» **Raw data**:
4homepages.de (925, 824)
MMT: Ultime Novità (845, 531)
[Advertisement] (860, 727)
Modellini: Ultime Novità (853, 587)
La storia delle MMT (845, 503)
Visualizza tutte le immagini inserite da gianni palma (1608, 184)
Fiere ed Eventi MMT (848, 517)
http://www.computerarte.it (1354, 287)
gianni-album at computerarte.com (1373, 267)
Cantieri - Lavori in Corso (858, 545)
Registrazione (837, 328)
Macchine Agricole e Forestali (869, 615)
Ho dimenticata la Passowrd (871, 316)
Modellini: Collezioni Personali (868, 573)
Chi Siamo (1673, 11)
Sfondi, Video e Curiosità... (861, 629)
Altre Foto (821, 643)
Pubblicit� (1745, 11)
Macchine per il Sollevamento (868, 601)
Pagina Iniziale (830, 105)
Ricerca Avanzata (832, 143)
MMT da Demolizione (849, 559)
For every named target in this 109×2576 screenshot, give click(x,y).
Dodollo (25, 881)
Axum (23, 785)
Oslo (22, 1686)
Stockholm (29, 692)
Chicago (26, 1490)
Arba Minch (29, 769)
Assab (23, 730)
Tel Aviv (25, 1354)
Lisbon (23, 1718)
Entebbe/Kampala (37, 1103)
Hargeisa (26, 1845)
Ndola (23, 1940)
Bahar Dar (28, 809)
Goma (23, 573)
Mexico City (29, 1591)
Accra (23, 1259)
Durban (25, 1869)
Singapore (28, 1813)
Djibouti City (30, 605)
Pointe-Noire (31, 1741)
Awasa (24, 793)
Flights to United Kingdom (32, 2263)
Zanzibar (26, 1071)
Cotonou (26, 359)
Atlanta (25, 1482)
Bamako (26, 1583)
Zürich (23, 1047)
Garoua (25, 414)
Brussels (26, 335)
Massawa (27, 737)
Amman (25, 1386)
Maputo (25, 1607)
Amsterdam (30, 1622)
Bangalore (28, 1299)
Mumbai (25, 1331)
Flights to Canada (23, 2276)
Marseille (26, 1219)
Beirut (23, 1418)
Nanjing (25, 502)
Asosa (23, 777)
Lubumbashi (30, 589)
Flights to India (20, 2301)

» **What is being asked**:
Copy every line from the records above that contains the word "Flights".

» **Result below**:
Flights to United Kingdom (32, 2263)
Flights to Canada (23, 2276)
Flights to India (20, 2301)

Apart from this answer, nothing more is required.